En clair il nous faut moins de système autoritaire et plus d’horizontalité. Dit autrement nous sommes en faveur d’une visée clairement émancipatrice qui ressort avant tout de l’anarchisme et qui devrait s’accompagner d’un travail sur soi - comme le préconisait Paul Goodman (« The May Pamphlet ») - avant que de pouvoir devenir - peut-être - un communisme étendu. Et si c’est bien de cela dont il s’agit, alors rien ne se fera autrement que par l’apprentissage en situation et la création d’alternatives de plus en plus puissantes.
Mais la question levée dans la première critique demeure : nous laisseront-ils faire ? Nous savons bien que non. Tant que ces alternatives resteront limitées, elles seront tolérées comme autant de soupapes de sécurité qui limitent la frustration ou la misère. Au delà, l’oligarchie néocapitaliste n’aura de cesse de les détruire.
POUR CONCLURE
Peut-être vaut-il tout de même mieux penser progressivité. Et anarchisme plutôt que révolution. Et oeuvrer à organiser et à étendre des espaces concrets de solidarité et de sociabilité dans lesquels nous apprendrions à fonctionner et décider de façon horizontale. Vivre aujourd’hui le plus possible comme si nous étions déjà libres, plutôt que d’attendre le grand soir en fabriquant des plans pour demain.

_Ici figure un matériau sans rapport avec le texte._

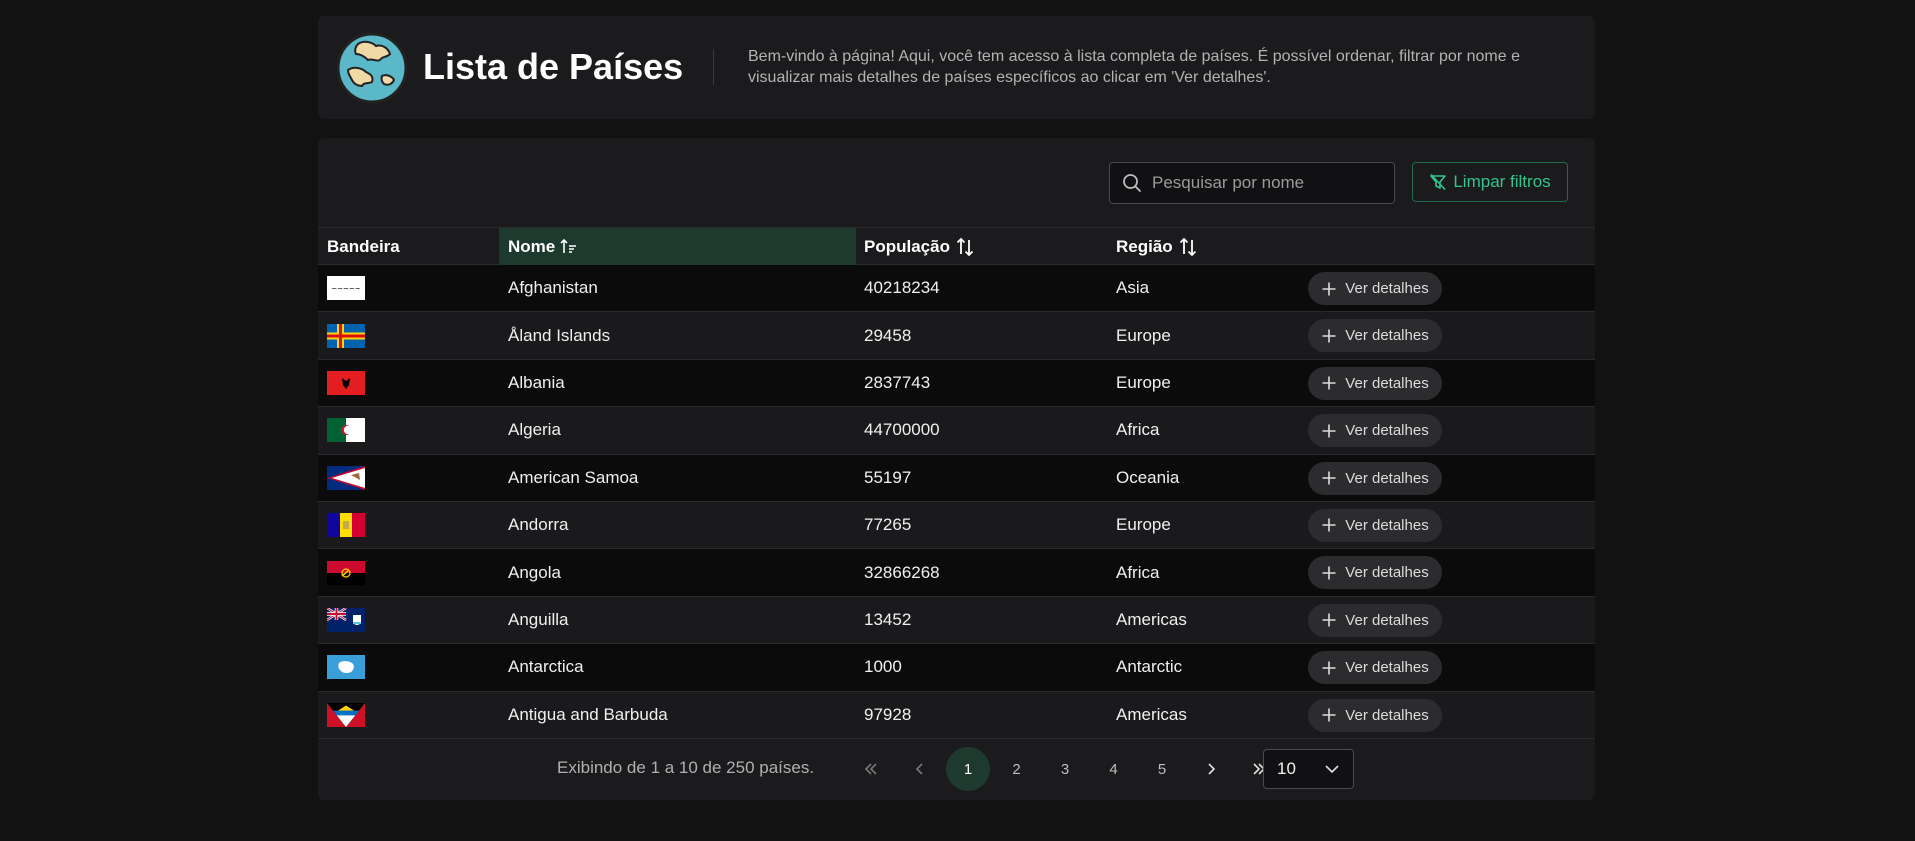 This screenshot has width=1915, height=841. I want to click on globe-logo-icon, so click(372, 68).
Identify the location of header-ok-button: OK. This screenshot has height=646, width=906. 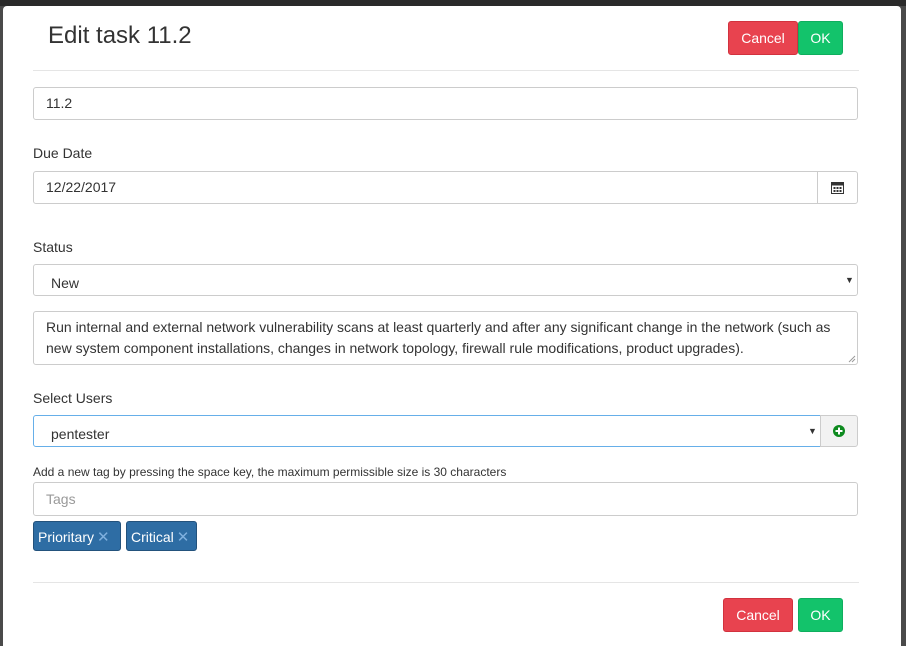
(820, 38).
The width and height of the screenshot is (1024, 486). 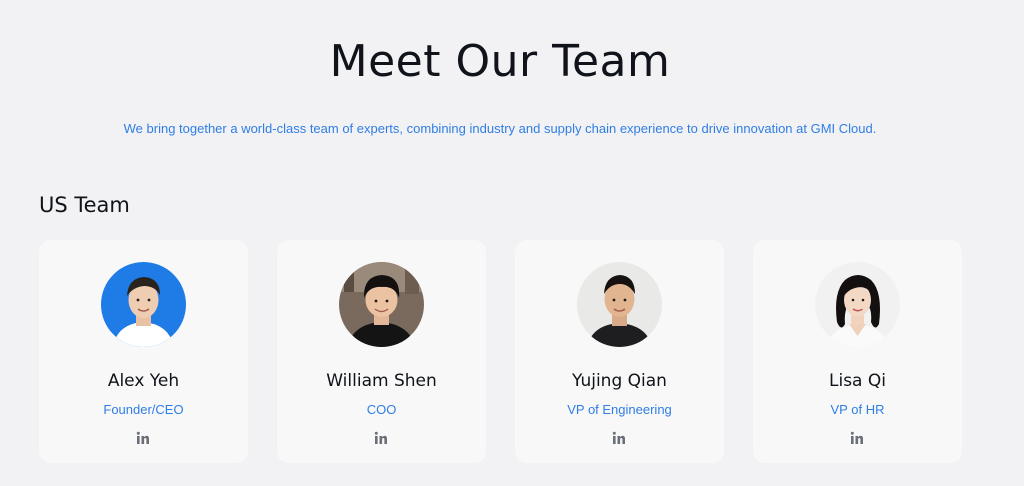 What do you see at coordinates (144, 410) in the screenshot?
I see `member-role: Founder/CEO` at bounding box center [144, 410].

Et plutôt que de voir grand, voir pratique.
Pour terminer je dirais que ce livre en appelle d’autres, du même auteur et de bien d’autres aussi. Livres que nous espérons. Car ils nous aident à penser au milieu de la déréliction où nous sommes. Et je nous demande de ne pas non plus croire que le système est totalement verrouillé et sous contrôle. L’improbable finit aussi par arriver. Le Macronisme n’est pas la fin du politique et La France Insoumise est bien vivante.
Une première version de cet article a été publiée sur mon blog chez Médiapart.